Buying Toilet Paper / Poverty is Expensive / Financial Success as a Virtue

So I bought toilet paper recently, because it finally came back on sale (for context to anyone reading this in the future, for some reason there was a run on toilet paper at the onset of the pandemic). But all that to say, we hadn’t needed to buy toilet paper since January. Part of that is because when stuff is on sale I’ll just buy a ton. It’s not like we might stop using toilet paper, or that the toilet paper is going to go bad or there’s a new version of toilet paper that will make all previous ones incompatible until you install a new firmware on your internet connected toilet.

But there’s a big privilege in that. I’m able to wait until the toilet paper goes ~50-60% off and stock up. I can even wait for it to go on sale at Costco (which is why I end up with 100+ double sized rolls and don’t need to buy it for months).

In my early 20s, I wasn’t doing so hot financially((this is an understatement, it was a disaster)), I remember once buy a 4 pack of toilet paper at giant tiger because well, there wasn’t any room on my credit card for any more. I couldn’t do the smart thing and buy it on sale in bulk. So I paid wayyy more per roll, which is ironic because I needed the money a lot more now than before. Poverty was very expensive.

Somewhat related, we have a belief as a society, one we hold onto dearly, that the world is a meritocracy. And don’t get me wrong, in some ways it is, yes, on average, if you work hard, you’ll on average do better than someone who doesn’t.

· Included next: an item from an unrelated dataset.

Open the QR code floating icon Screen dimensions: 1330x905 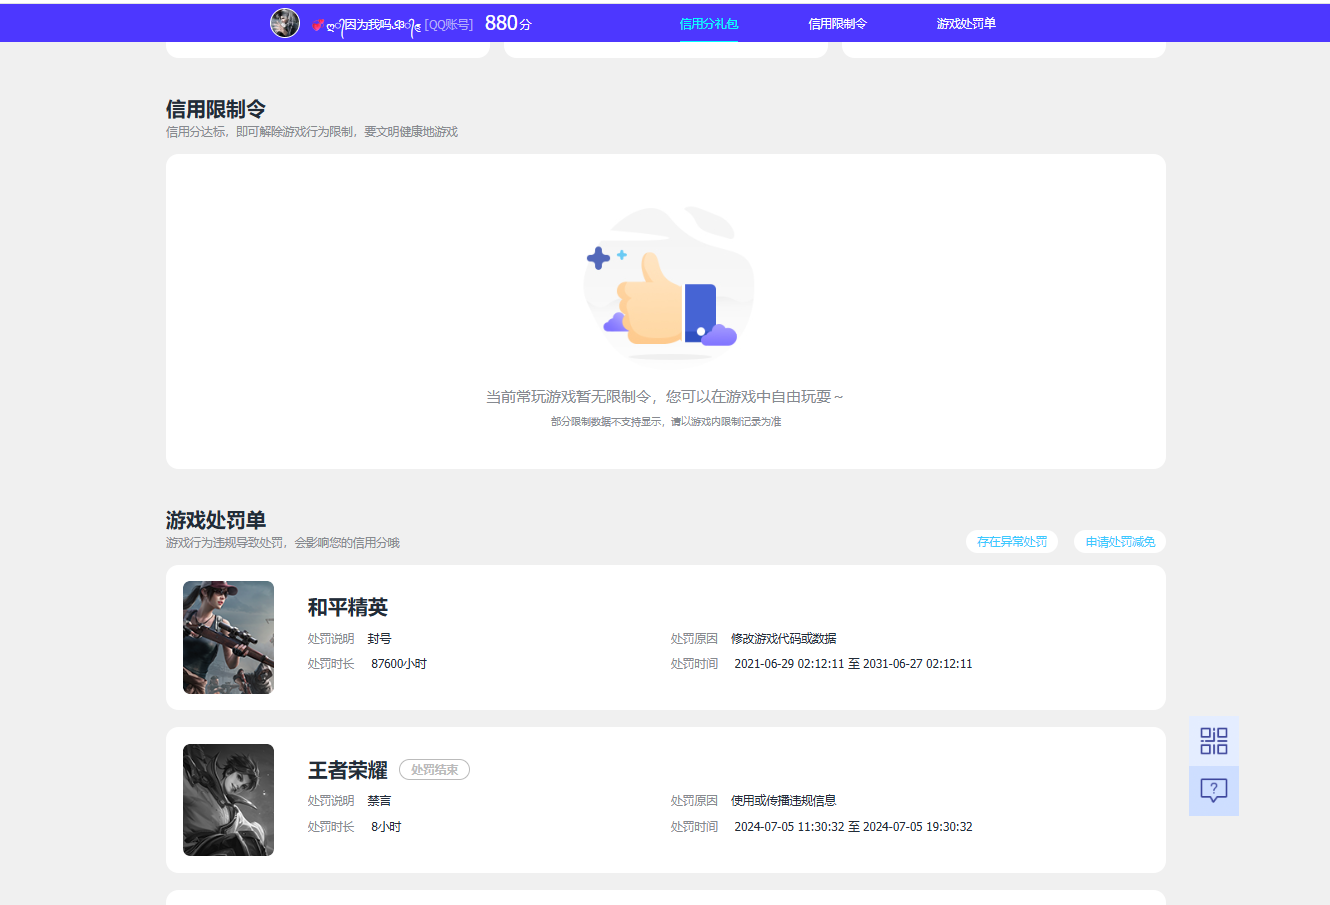(x=1213, y=740)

But the deck is stacked. Not only is the deck stacked, but we then use it as an excuse for discrimination / moral judgment. We don’t have as many people being outright discriminate, we kind of sneak it in via proxy, and often that proxy is an economic one.

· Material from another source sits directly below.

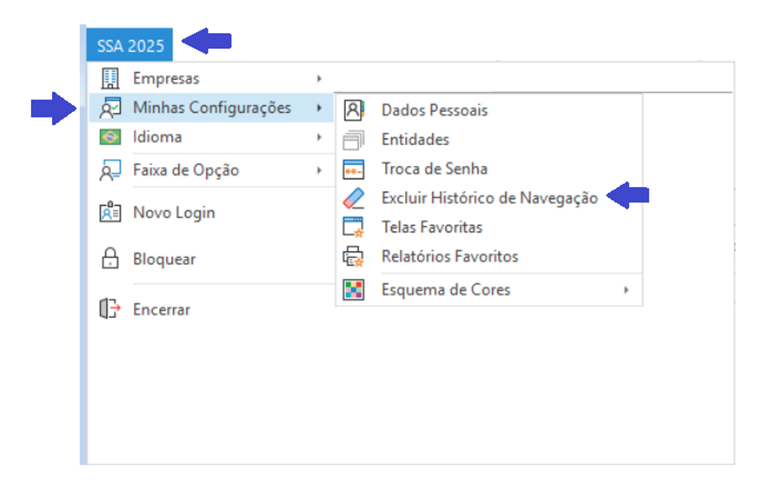The width and height of the screenshot is (761, 486).
Task: Click the Brazil flag Idioma icon
Action: pyautogui.click(x=110, y=137)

We had (and still have) many systems in place that made it so certain groups weren’t able to build wealth, be it via underfunded schools (to say nothing of the residential schools clusterfuck((I don’t even feel like clusterfuck is a good enough adjective to describe that shameful history))), racist or classist policies for housing((some of you might think this is mostly related to the US since we hear about their stuff more often, but no, CHMC also helped racist shit)), unequal access to healthcare((I wouldn’ tbe able to make any money if I didn’t have my meds)), and many other ways I’m not even aware of.

And this is going to sound like a broken record, but this is one of the reasons I support a basic income. It’s not going to fix all that shit directly or undo the damages of the past. But it at least ensures everyone has a floor with which they can build on and it’s a good start to fixing the race and gender wealth inequalities.

There is no reason we have poverty in Canada, as Martin Luther King said:

Now we realize that dislocations in the market operation of our economy and the prevalence of discrimination thrust people into idleness and bind them in constant or frequent unemployment against their will.
The poor are less often dismissed from our conscience today by being branded as inferior and incompetent.
[…]
The contemporary tendency in our society is to base our distribution on scarcity, which has vanished, and to compress our abundance into the overfed mouths of the middle and upper classes until they gag with superfluity.
[…]
The curse of poverty has no justification in our age. It is socially as cruel and blind as the practice of cannibalism at the dawn of civilization, when men ate each other because they had not yet learned to take food from the soil or to consume the abundant animal life around them.
The time has come for us to civilize ourselves by the total, direct and immediate abolition of poverty.